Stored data

»»

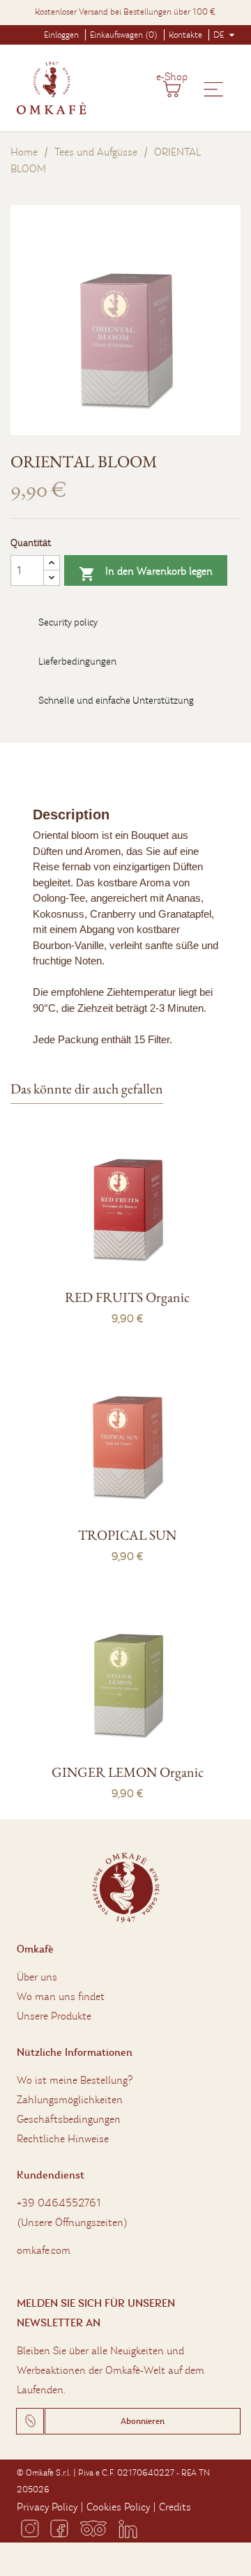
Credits (175, 2507)
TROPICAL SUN (127, 1535)
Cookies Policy (118, 2507)
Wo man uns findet (61, 1996)
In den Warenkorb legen (146, 573)
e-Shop (172, 76)
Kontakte (185, 34)
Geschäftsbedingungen (69, 2119)
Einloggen (61, 34)
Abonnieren (143, 2421)
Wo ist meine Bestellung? (74, 2080)
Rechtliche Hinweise (63, 2138)
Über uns (37, 1977)
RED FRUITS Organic (127, 1297)
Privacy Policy (47, 2507)
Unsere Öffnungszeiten (72, 2222)
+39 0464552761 (59, 2203)
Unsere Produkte (54, 2016)
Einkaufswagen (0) (124, 34)
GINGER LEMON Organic (128, 1772)
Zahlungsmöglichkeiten (70, 2099)
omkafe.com (43, 2250)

««

(Work order):
Please give an exact printout of all the records, pictures aside.

(Finished task):
Credits (175, 2507)
TROPICAL SUN (127, 1535)
Cookies Policy (118, 2507)
Wo man uns findet (61, 1996)
In den Warenkorb legen (146, 573)
e-Shop (172, 76)
Kontakte (185, 34)
Geschäftsbedingungen (69, 2119)
Einloggen (61, 34)
Abonnieren (143, 2421)
Wo ist meine Bestellung? (74, 2080)
Rechtliche Hinweise (63, 2138)
Über uns (37, 1977)
RED FRUITS Organic (127, 1297)
Privacy Policy (47, 2507)
Unsere Öffnungszeiten (72, 2222)
+39 0464552761 (59, 2203)
Unsere Produkte (54, 2016)
Einkaufswagen (0) (124, 34)
GINGER LEMON Organic (128, 1772)
Zahlungsmöglichkeiten (70, 2099)
omkafe.com (43, 2250)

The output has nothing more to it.